Ruptures – Ce qui explique des choix différenciés…
AW – Oui, il est impossible d'approuver un arrêt brutal des livraisons de gaz car la dépendance de l'industrie allemande vis-à-vis du gaz russe bon marché est trop importante. Berlin est plus flexible en ce qui concerne les livraisons de pétrole. Dans ce cas, le gouvernement a accepté de stopper l'approvisionnement à la fin de l'année. Cependant, il n'a pas de plan pour se défaire de la dépendance d'une grande partie de l'Allemagne orientale vis-à-vis de l’or noir russe. Il est donc possible qu'un délai beaucoup plus long soit finalement nécessaire pour mettre fin aux livraisons.

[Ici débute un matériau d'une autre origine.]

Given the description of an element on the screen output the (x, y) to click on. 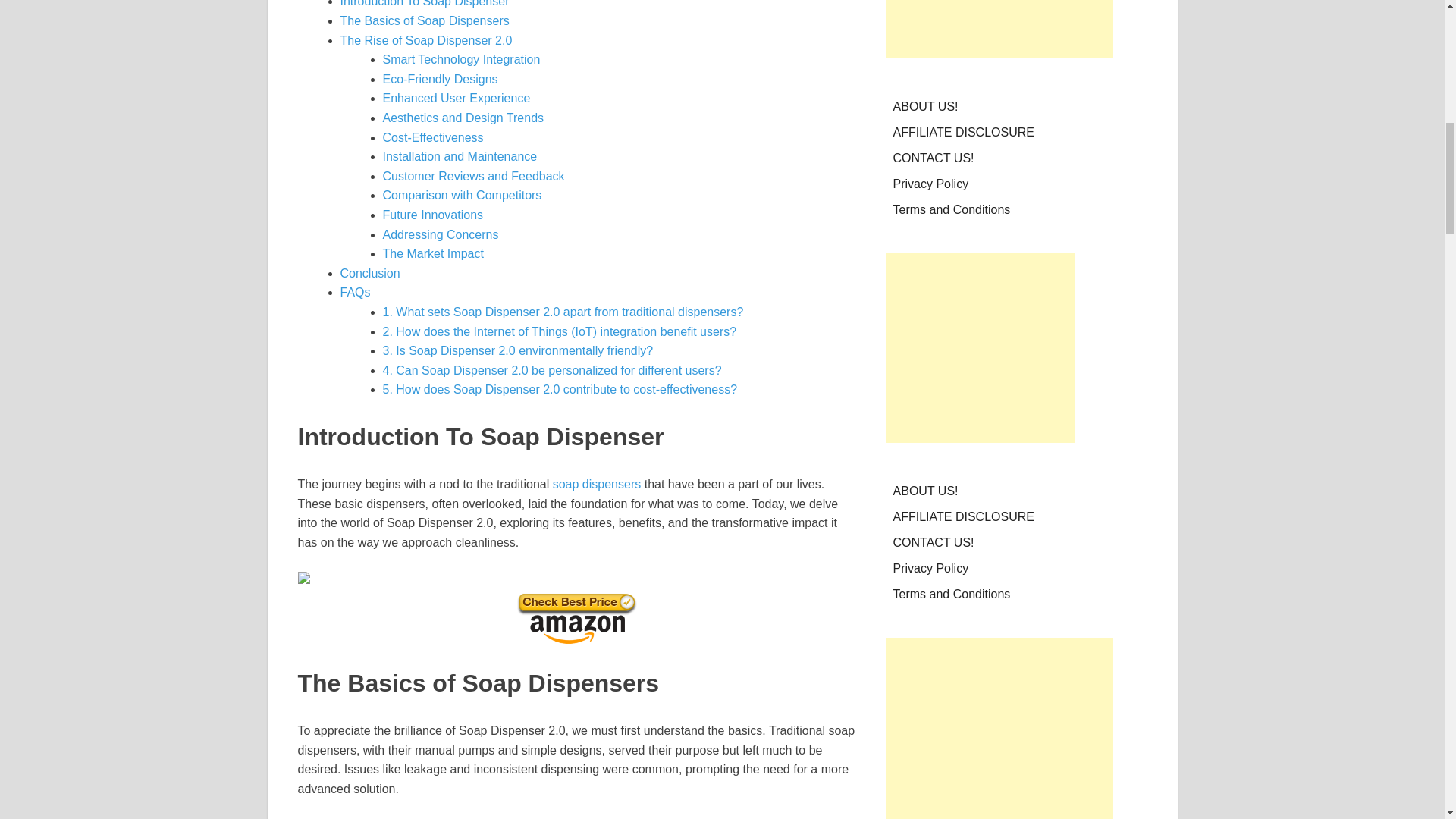
Cost-Effectiveness (432, 137)
Customer Reviews and Feedback (472, 175)
Advertisement (980, 348)
Advertisement (999, 29)
Future Innovations (432, 214)
Comparison with Competitors (461, 195)
Eco-Friendly Designs (439, 78)
Aesthetics and Design Trends (462, 117)
FAQs (354, 291)
Enhanced User Experience (455, 97)
Installation and Maintenance (459, 155)
Addressing Concerns (439, 234)
Introduction To Soap Dispenser (423, 3)
The Basics of Soap Dispensers (423, 20)
Given the description of an element on the screen output the (x, y) to click on. 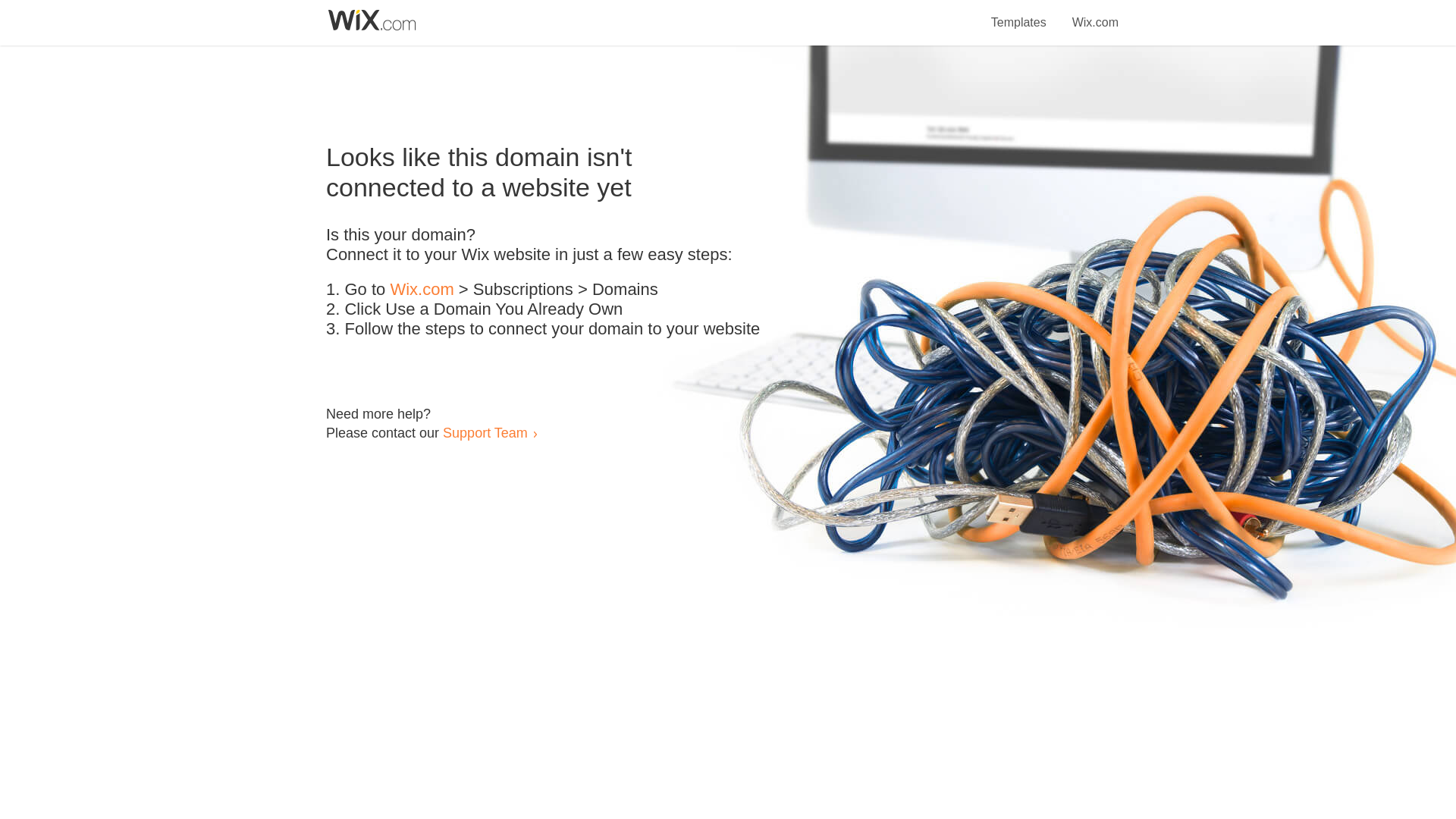
Wix.com (421, 289)
Support Team (484, 432)
Templates (1018, 14)
Wix.com (1095, 14)
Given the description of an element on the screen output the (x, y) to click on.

Ruptures – Et en matière de livraisons d’armes lourdes ?
AW – La situation est comparable : on cède à la pression, mais on fait juste ce qui est nécessaire pour ne pas être accusé de faiblesse. Sur la longue liste de exigences des Ukrainiens pour des armes allemandes, seuls quelques systèmes ont été livrés jusqu'à présent. Et parmi ce que l'on veut donner – par exemple les chars Guépard qui n’ont plus cours dans l'armée allemande – on ne sait pas encore quand ils arriveront effectivement en Ukraine.
Ruptures – Quelles sont les forces qui poussent le chancelier à accentuer une attitude belliciste ?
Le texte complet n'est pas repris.